▶ **Stored records**:
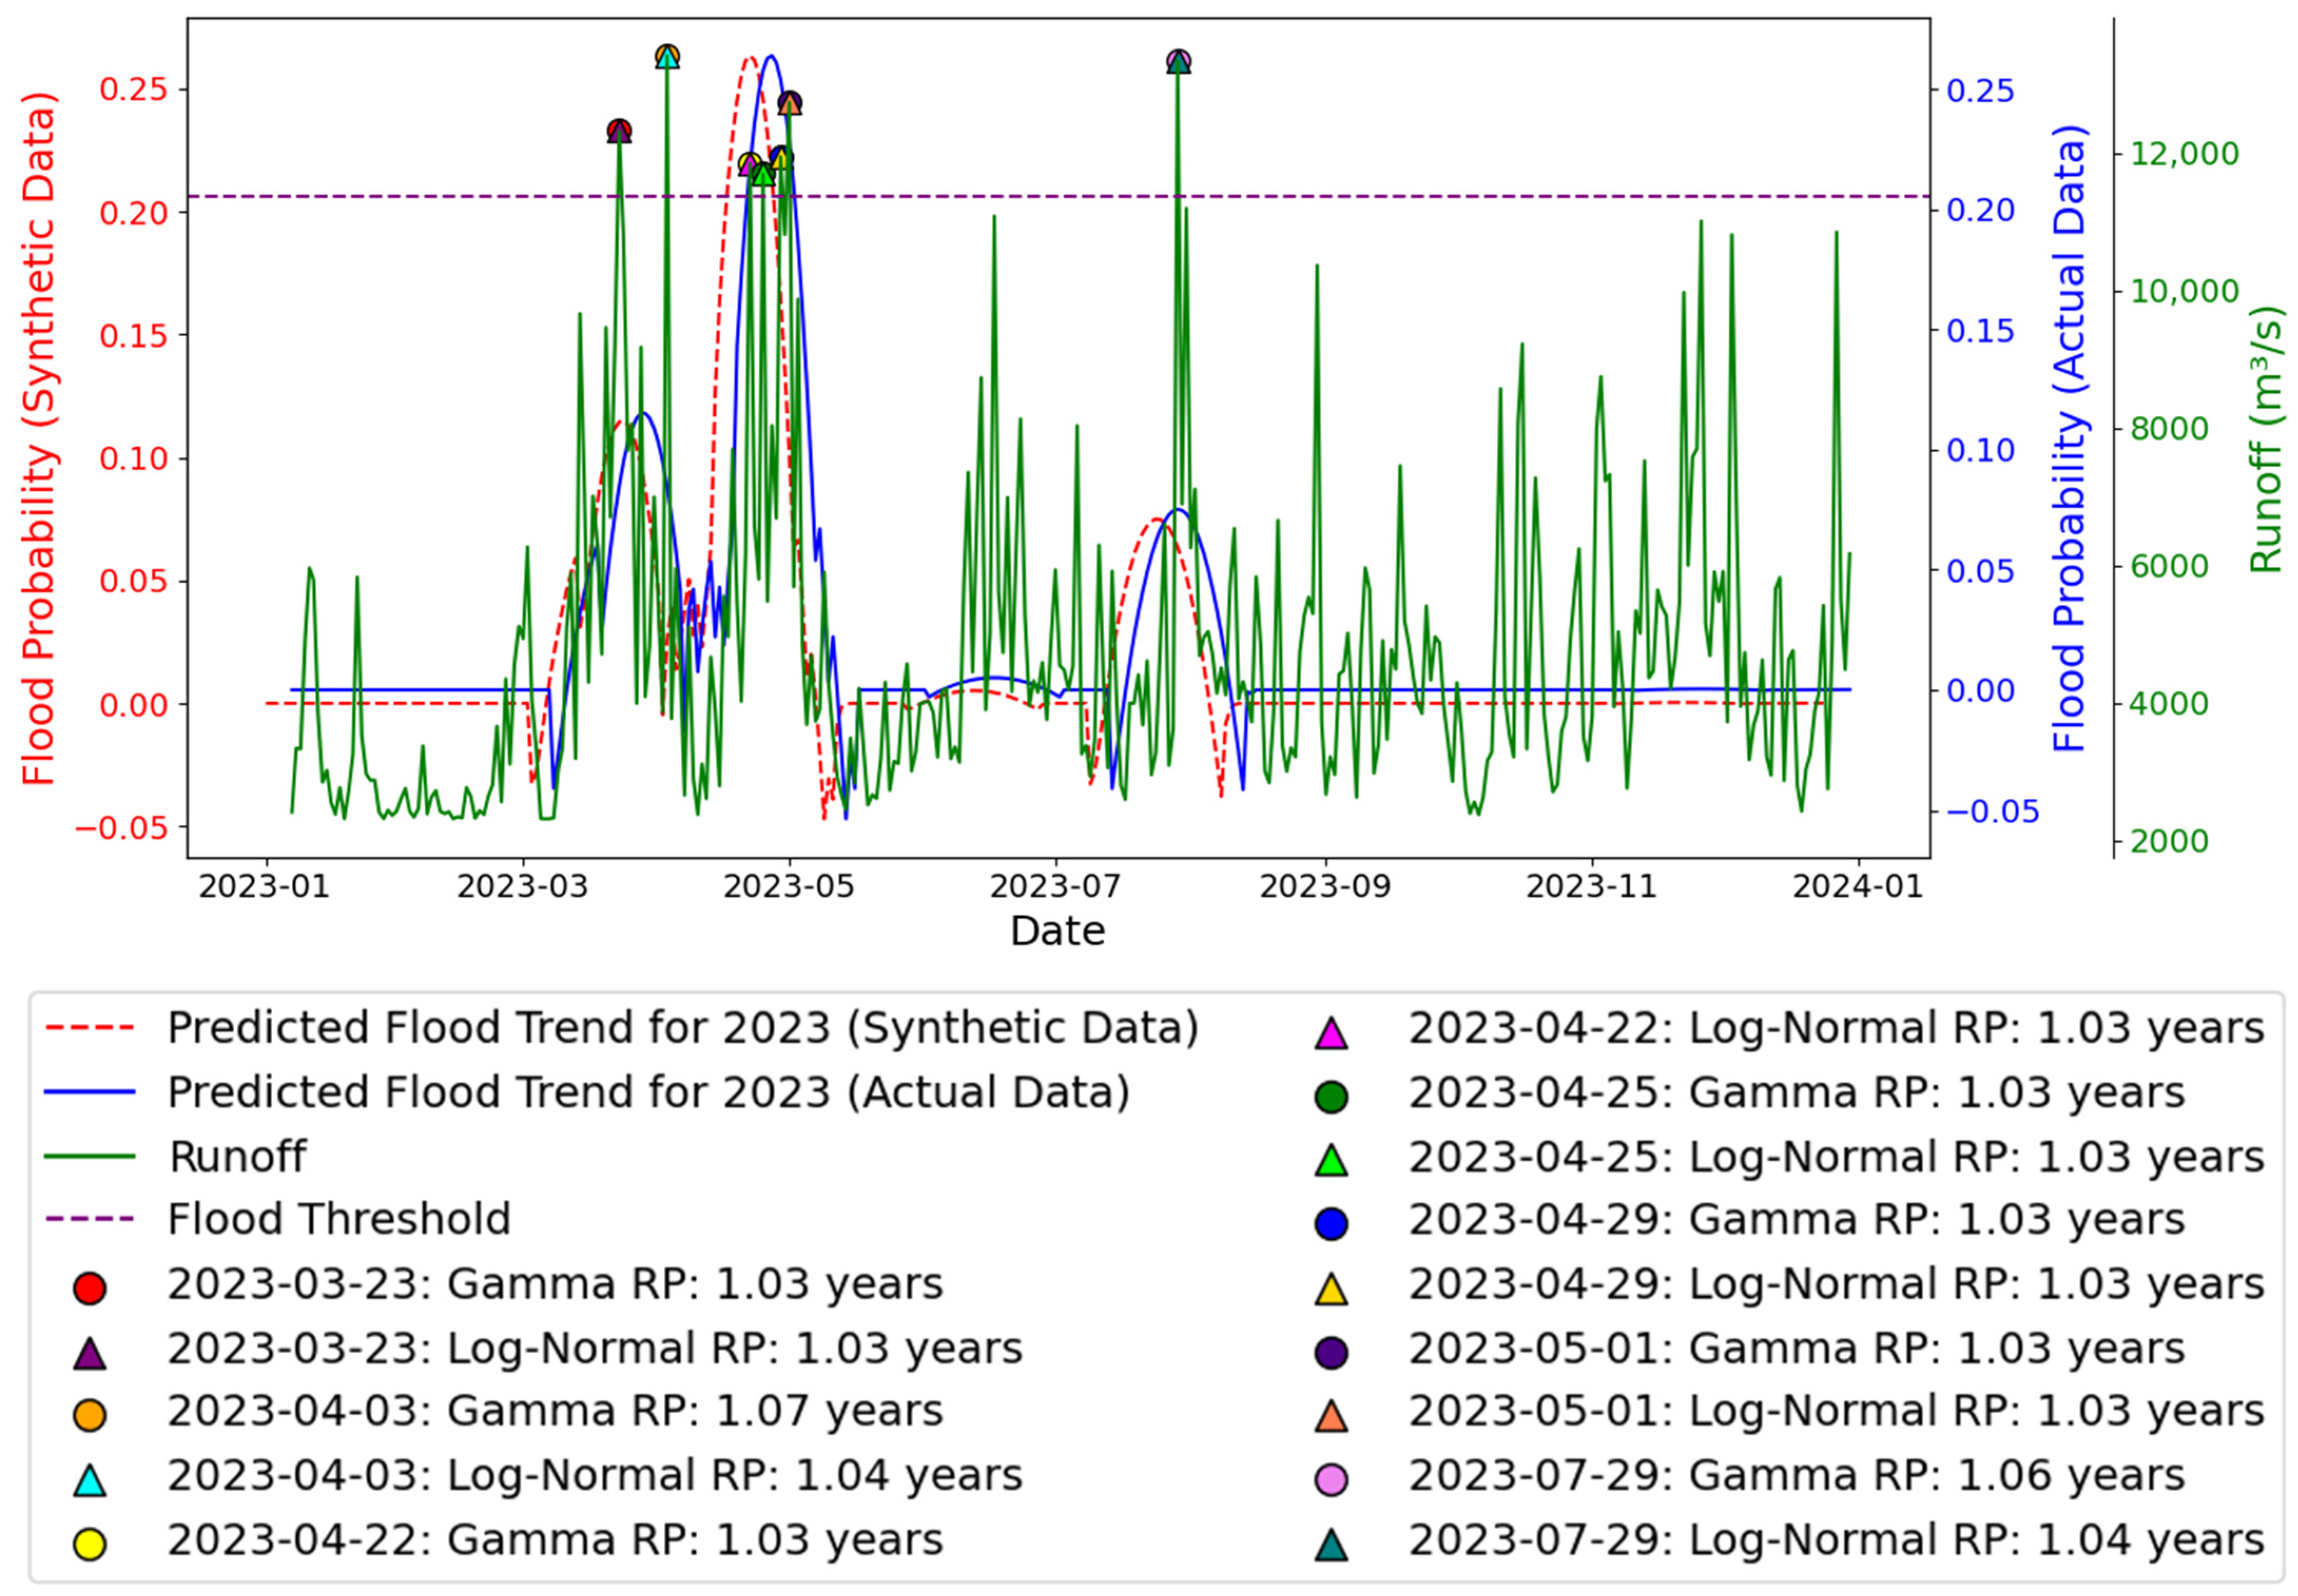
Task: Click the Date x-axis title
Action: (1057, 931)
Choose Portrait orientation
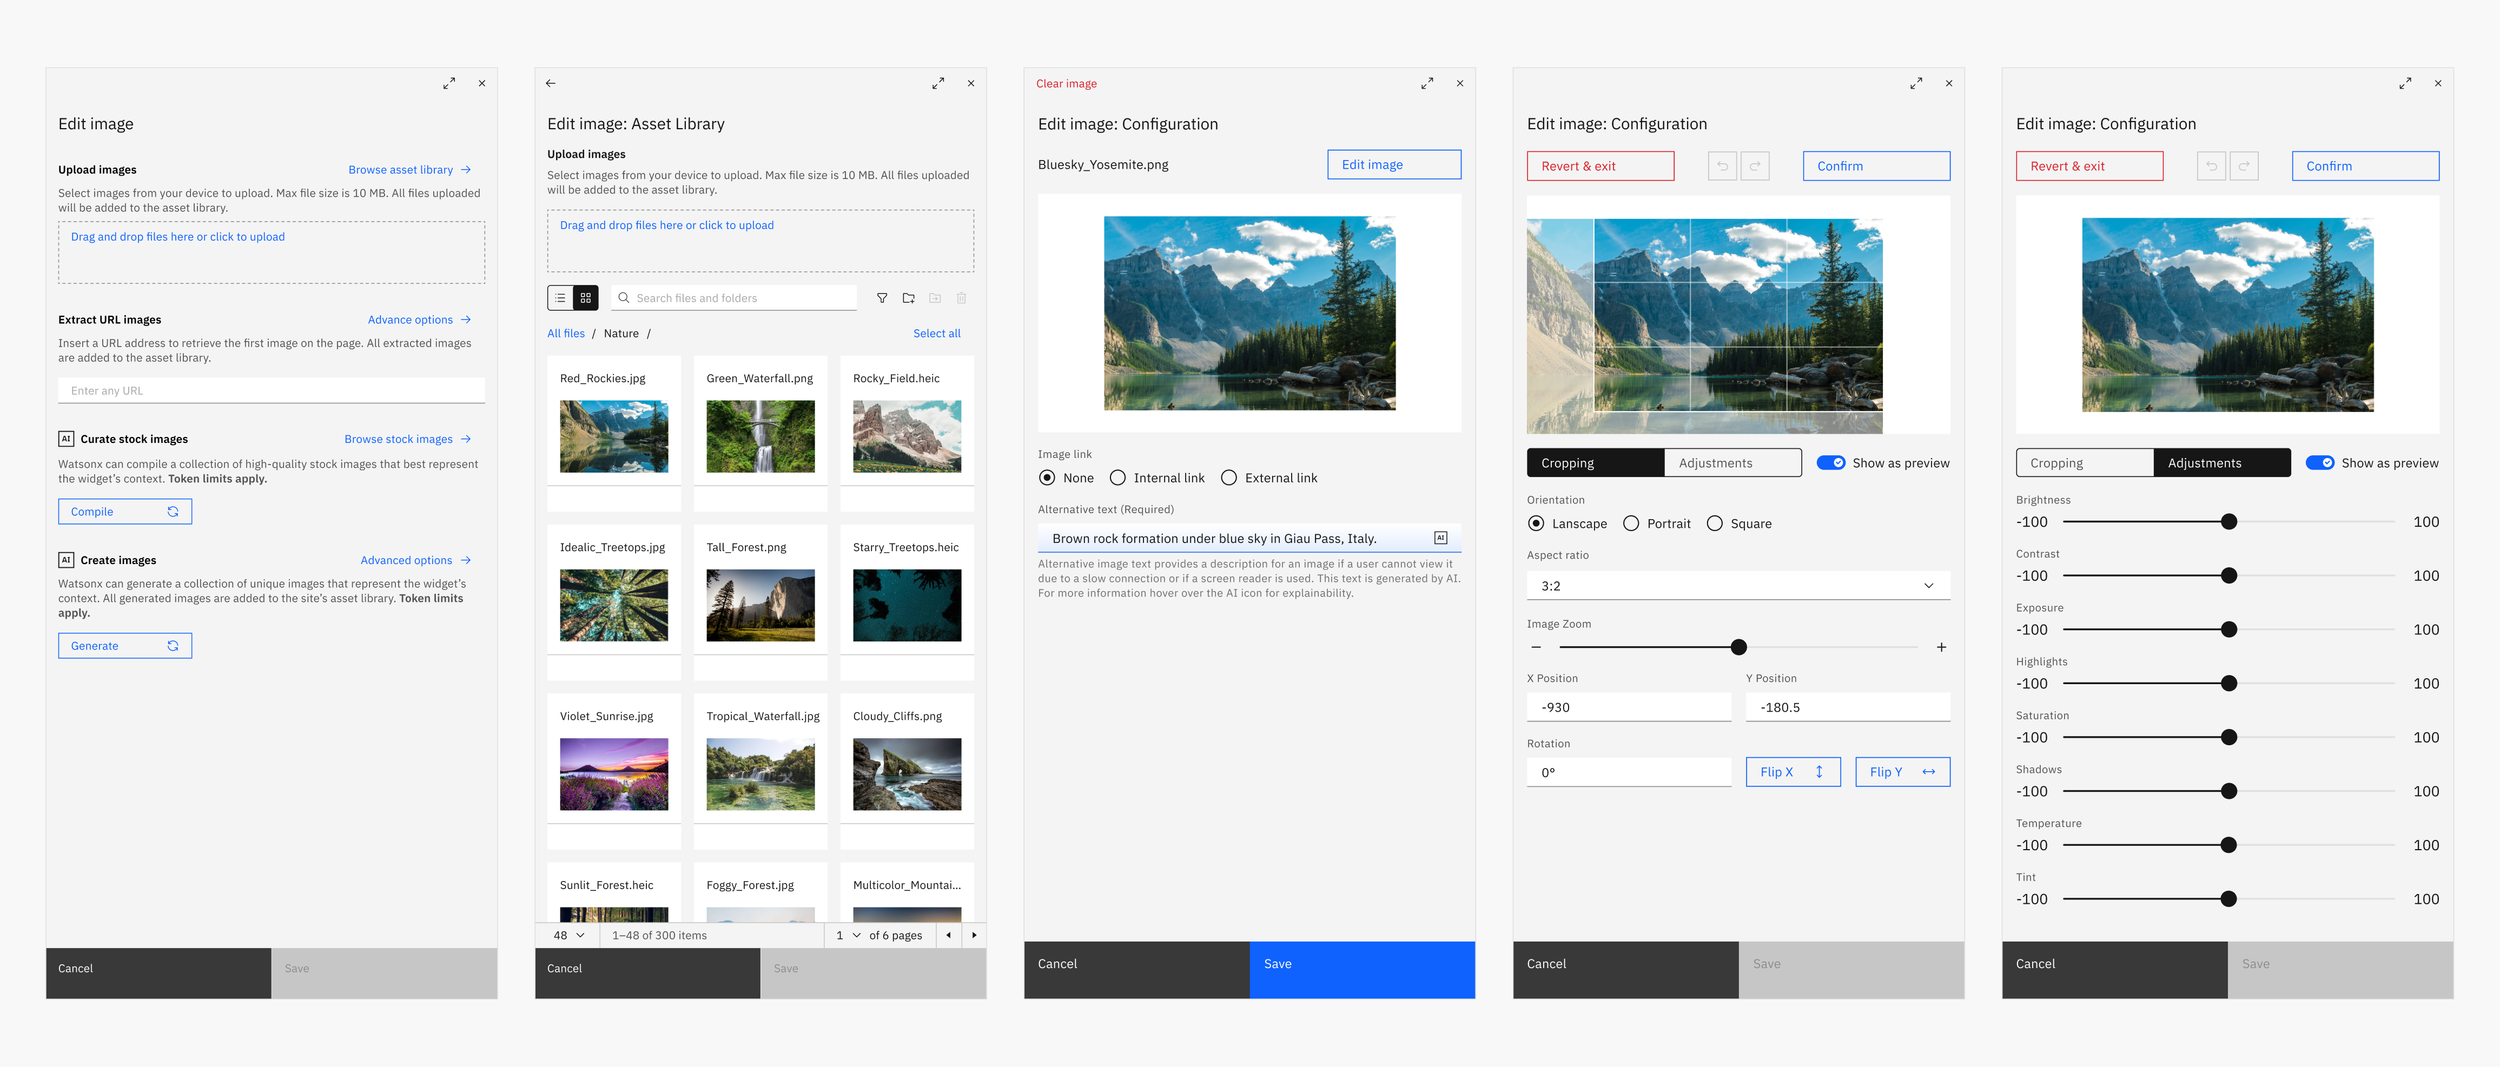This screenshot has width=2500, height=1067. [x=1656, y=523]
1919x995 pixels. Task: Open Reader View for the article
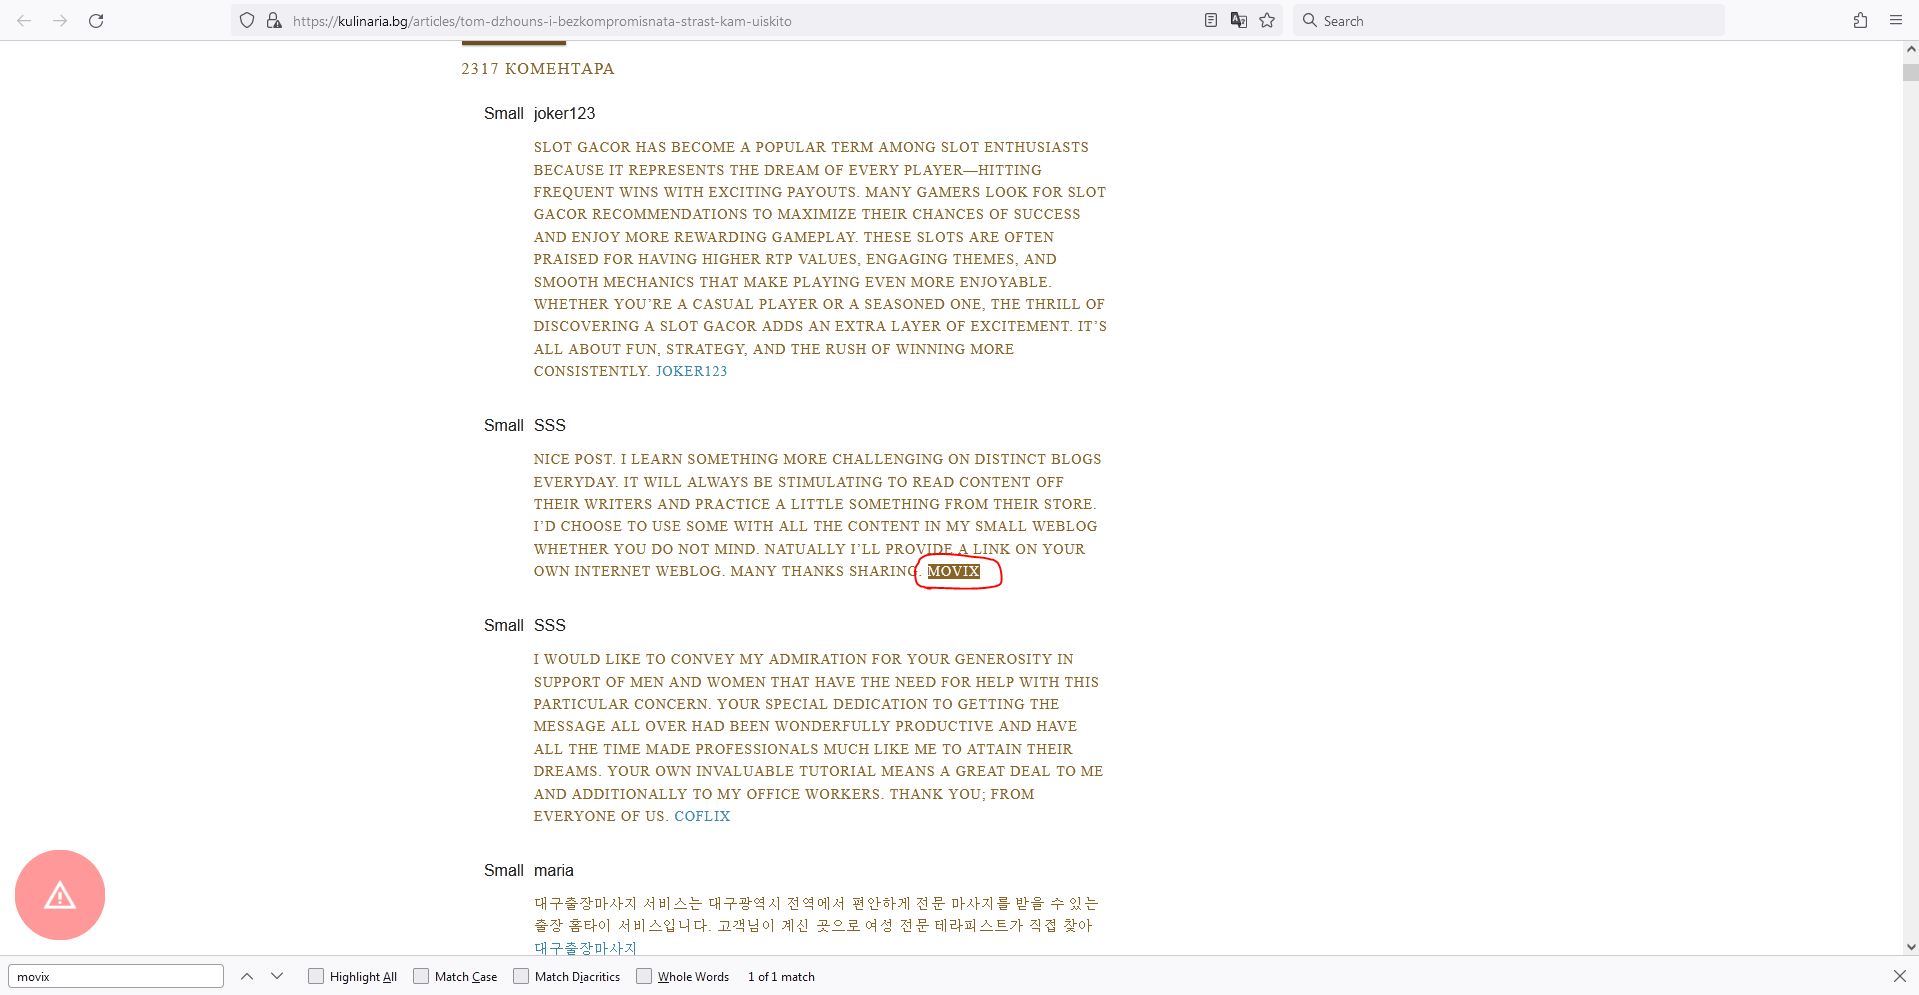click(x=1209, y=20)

▶ **Task directions**: Please convert the listing above into a numbered list, one item per line, with blank lines left out and the pictures omitted.

▶ **The solution**:
1. Task: Click the Date x-axis title
2. Action: (1057, 931)
3. Choose Portrait orientation
4. This screenshot has width=2500, height=1067. [x=1656, y=523]
5. 1919x995 pixels. Task: Open Reader View for the article
6. click(x=1209, y=20)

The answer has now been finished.